RECORDS TO PROCESS Block Start
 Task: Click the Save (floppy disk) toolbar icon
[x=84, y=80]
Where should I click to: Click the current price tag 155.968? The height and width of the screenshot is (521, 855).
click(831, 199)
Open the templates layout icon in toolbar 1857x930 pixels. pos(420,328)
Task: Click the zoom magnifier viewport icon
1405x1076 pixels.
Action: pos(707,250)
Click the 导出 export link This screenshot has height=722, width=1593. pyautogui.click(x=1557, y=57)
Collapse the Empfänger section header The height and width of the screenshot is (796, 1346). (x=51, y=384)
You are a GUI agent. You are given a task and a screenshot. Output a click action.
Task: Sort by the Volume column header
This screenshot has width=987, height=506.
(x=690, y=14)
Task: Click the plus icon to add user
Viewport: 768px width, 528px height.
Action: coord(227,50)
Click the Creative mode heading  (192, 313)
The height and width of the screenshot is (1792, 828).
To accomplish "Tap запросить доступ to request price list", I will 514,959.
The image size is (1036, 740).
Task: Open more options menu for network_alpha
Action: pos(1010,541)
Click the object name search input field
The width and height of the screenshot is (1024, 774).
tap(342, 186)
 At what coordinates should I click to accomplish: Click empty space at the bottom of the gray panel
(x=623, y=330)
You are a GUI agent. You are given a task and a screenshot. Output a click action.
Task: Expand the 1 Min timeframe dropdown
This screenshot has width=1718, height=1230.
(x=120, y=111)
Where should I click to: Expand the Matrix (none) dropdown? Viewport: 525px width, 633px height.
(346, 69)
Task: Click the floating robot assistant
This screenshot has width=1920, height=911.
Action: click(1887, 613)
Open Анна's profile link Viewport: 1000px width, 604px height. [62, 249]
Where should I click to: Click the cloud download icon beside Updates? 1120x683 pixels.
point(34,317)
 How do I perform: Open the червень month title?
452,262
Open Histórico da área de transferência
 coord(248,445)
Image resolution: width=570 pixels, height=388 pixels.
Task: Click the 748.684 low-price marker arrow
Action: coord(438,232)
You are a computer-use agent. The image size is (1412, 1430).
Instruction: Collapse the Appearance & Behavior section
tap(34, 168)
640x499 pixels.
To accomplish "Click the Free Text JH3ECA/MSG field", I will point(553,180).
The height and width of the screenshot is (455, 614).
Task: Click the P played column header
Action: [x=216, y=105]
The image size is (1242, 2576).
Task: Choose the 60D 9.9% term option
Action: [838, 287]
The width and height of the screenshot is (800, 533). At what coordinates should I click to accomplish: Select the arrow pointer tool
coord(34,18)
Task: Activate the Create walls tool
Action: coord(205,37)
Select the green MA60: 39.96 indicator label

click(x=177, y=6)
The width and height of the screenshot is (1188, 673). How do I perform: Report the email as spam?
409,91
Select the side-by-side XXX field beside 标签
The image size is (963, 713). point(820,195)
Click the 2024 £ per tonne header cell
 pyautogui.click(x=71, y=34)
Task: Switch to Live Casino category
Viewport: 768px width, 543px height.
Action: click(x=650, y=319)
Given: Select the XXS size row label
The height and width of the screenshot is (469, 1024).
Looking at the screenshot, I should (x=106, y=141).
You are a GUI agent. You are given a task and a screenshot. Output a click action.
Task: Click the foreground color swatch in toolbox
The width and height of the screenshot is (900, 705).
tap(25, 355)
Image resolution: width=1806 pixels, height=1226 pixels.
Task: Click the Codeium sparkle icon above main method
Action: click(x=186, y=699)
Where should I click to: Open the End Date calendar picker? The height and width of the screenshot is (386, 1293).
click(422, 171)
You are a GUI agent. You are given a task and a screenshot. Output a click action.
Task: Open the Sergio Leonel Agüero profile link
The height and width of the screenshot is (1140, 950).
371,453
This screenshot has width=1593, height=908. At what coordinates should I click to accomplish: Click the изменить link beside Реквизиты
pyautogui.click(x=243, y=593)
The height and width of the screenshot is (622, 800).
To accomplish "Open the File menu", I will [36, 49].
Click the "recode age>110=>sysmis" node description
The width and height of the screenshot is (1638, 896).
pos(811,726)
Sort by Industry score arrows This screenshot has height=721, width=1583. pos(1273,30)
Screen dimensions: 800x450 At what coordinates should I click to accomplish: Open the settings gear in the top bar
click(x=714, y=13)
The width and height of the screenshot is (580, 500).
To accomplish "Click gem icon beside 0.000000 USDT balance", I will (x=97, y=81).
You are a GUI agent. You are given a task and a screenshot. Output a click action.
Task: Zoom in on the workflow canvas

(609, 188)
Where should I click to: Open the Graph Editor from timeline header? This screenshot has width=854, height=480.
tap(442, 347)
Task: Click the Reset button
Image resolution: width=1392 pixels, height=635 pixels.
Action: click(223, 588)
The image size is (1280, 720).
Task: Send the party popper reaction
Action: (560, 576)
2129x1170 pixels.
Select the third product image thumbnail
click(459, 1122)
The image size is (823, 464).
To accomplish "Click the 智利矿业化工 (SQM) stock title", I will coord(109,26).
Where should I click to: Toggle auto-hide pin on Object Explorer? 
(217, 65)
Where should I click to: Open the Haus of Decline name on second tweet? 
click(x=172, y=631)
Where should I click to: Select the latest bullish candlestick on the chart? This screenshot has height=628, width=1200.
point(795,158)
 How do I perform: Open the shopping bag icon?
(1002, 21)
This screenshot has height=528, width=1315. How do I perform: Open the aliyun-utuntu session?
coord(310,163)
RECORDS TO PROCESS Block End
REQUIRED WORK: In the entries above, find every line with the word "Sort" and list it.

ANSWER SPACE:
Task: Sort by the Volume column header
Sort by Industry score arrows This screenshot has height=721, width=1583. pos(1273,30)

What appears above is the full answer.